PROVIDED ENTRIES
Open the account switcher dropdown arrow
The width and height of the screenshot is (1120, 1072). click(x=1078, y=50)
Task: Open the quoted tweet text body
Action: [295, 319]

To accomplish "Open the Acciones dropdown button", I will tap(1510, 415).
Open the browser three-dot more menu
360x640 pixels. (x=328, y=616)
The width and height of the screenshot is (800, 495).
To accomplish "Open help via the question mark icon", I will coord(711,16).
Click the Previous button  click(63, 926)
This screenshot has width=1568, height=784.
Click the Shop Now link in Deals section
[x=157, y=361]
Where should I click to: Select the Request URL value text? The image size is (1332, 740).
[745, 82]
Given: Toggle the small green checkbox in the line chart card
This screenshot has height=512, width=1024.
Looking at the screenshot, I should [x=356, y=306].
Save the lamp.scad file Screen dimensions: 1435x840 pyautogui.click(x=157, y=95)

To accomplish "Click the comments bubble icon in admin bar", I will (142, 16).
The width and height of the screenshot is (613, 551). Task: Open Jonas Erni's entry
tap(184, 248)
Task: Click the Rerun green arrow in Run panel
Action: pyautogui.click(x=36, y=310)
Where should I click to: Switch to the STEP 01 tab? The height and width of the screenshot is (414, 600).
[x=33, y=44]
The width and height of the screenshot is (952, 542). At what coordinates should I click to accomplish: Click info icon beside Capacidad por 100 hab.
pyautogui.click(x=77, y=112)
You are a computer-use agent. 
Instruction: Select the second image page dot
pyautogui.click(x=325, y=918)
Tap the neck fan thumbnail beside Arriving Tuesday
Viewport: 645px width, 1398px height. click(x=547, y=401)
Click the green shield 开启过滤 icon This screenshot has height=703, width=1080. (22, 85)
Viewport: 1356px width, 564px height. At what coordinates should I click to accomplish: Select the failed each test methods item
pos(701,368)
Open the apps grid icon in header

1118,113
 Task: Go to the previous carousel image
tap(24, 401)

WORK ITEM
Wherever a line contains the string "button", copy that line from the data.

REPLY TO THE TASK
To accomplish "Open the Acciones dropdown button", I will tap(1510, 415).
Click the Previous button  click(63, 926)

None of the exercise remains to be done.